Reviewed July 2008
Last Days at the Lodge
By Amos Lee
Blue Note: 2008
To hear sound clips or learn more about this release, Turbula recommends viewing its Amazon.com entry.
Philadelphia folk-soul troubadour Amos Lee has released two previous CDs that featured spare instrumentation; often just acoustic guitar, standup bass and drums. On 2006's "Supply and Demand," the focal point throughout is his powerful vocals and well-crafted tunes which blend inner-city themes, folk rock, gospel and heartfelt soul. At a time when emo singers put out million-sellers, "American Idol" pretenders ink major label deals, and John Mayer rides in a Rolls-Royce, Lee is a throwback to the day when a guy with a good voice, a guitar and some good songs had a chance to make a ripple in the music business.
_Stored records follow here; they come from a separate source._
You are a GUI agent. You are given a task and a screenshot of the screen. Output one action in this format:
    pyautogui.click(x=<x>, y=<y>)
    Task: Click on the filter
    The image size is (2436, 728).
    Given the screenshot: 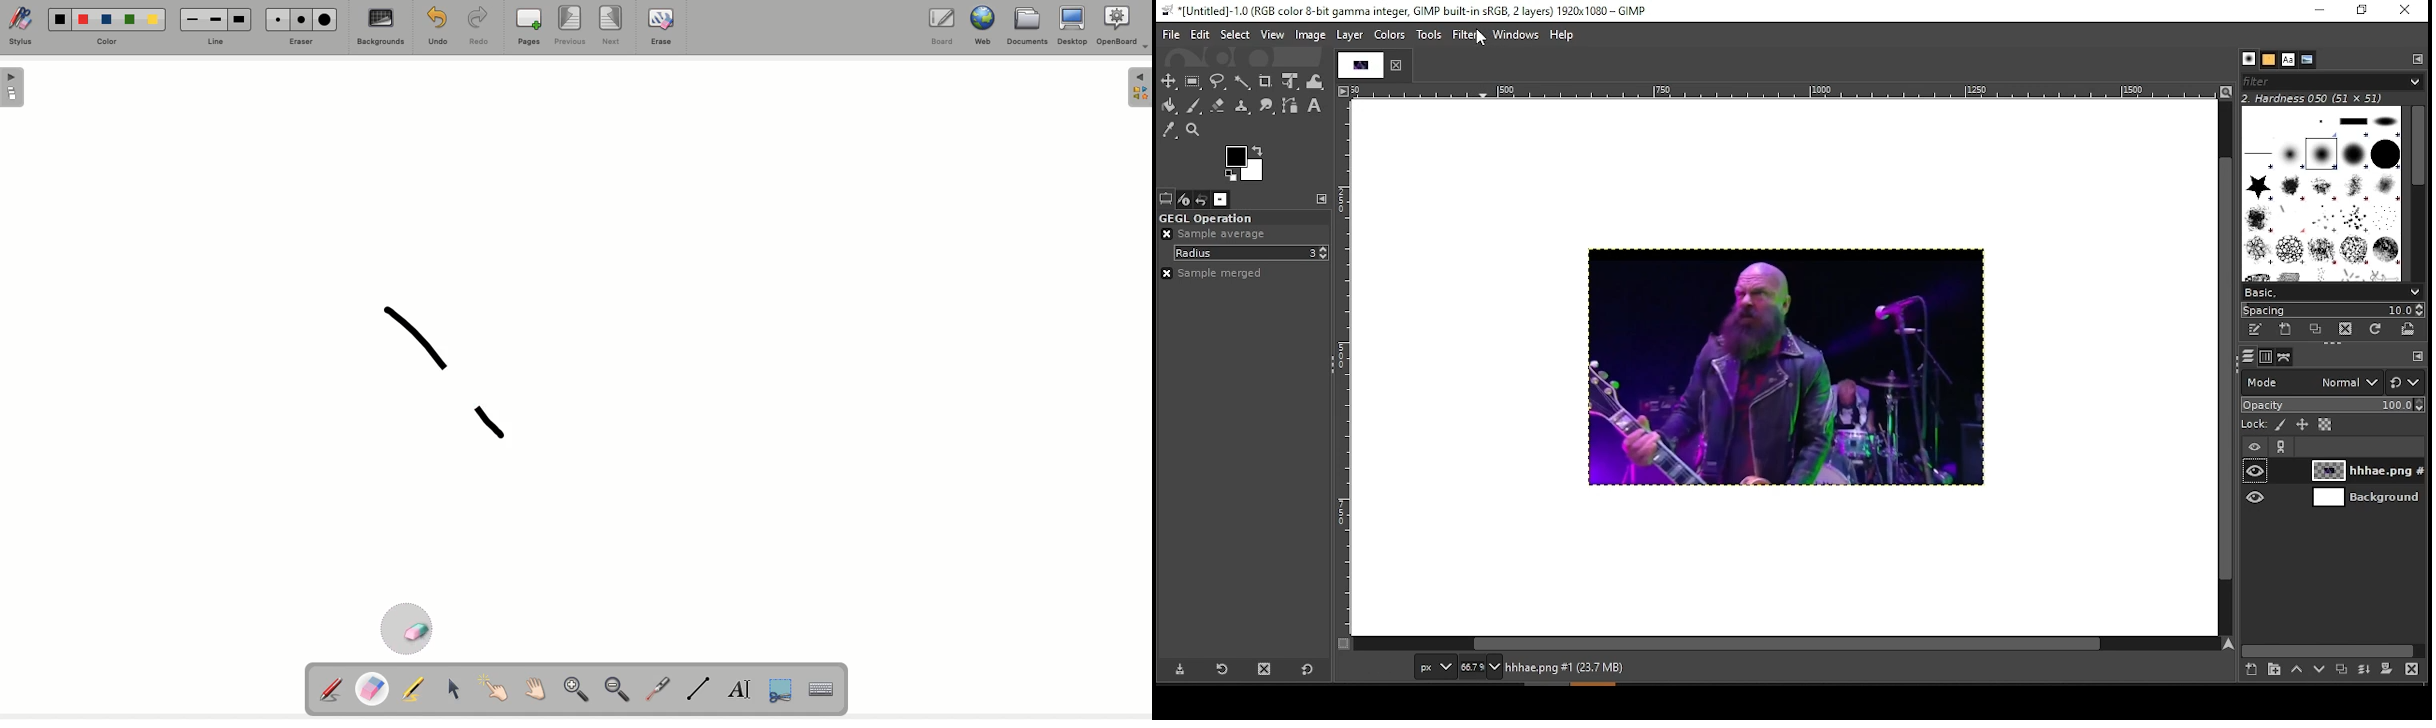 What is the action you would take?
    pyautogui.click(x=1467, y=35)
"Last Days at the Lodge" may be the album that helps Lee make a bigger ripple. This time out, there is a full band behind him on most of the songs, with good production (Don Was) and some old pros in the studio including Doyle Bramhall Jr. on guitar, Spooner Oldham on keyboards, and others. This lineup makes a real impact on the opener (a likely single), "Listen." This is an uncharacteristically churning protest tune featuring some of the spiritual lyric references that make an appearance elsewhere, a sign not of religious preoccupation but of the influence of gospel in his sound:
Listen to them churchbells ringin, listen
Listen, you can hear them hounds callin off in the distance
Listen, you can the hear the engines stalling, you can hear the angels falling
"Won't Let You Go" follows, and is an abrupt return to the mellower sound that is more typical of the rest of the album, brown-eyed soul tastefully played without big production. Here, Lee channels Al Green by gearing up to a falsetto bridge on the chorus. This works and though it sounds like a different singer (and band) than on "Listen," it shows that Lee is willing to take some risks to show his vocal and emotional range. "Baby I Want You" follows, a simple, catchy three-minute confection that might have you racking your mind (and your music collection) trying to find the R&B song he copped the melody from. This song, a good candidate for a single, sounds like Lionel Ritchie when he was rolling out the hits full of hooks, with a better vocal.
Lee is back to playing hardball on "Truth" and "Street Corner Preacher"; the first a bluesy threat-down, the next a funky story about an ex-con working the streets of Philly featuring good lyrical wordplay, a sort of ghetto version of Dylan's "Subterranean Homesick Blues":
He got two years off for good behavior
Back in the neighborhood workin for the savior
"What's Been Going On" and "It Started to Rain" are similar breakup ballads that both recall the influence of Bill Withers. While benefitting from background vocals and additional bottom in the arrangements t,hey are not as strong as the other soft songs on the disc, like "Kid," a catchy message about growing up the hard way in the inner city, with some autobiographical perspective. Over a quiet guitar-picking intro, Lee sings:
Been kicked around so long you're getting used to how it feels
The taste of blood that's in your mouth 'til somehow it always heals ...
I know how hard it is to keep your head up, kid
The social commentary on the song "Jails and Bombs" is incongruous to its lighter-than-air arrangement and Al Green/Curtis Mayfield soaring falsetto vocal. It's easy to agree with the sentiments, but Amos Lee is not going to be the next Marvin Gaye. "Ease Back" just doesn't work; banjos and steel guitars don't fit Lee's style, and his voice is off-target here in an ill-advised attempt at crossover pop. He closes out with a soft folk song, "Better Days," a nice blend of social observation which also gives him one last chance to display his excellent pipes.
"Last Days at the Lodge" is one of those vocal albums that doesn't follow trends, but succeeds on its own merits. Amos Lee is not a household name, but this album is a unique, interesting, and impressive performance by an artist who is poised to break through to a bigger audience.
Review by Frank Kocher, a longtime San Diego resident, musician, music collector and frequent contributor to The San Diego Troubadour.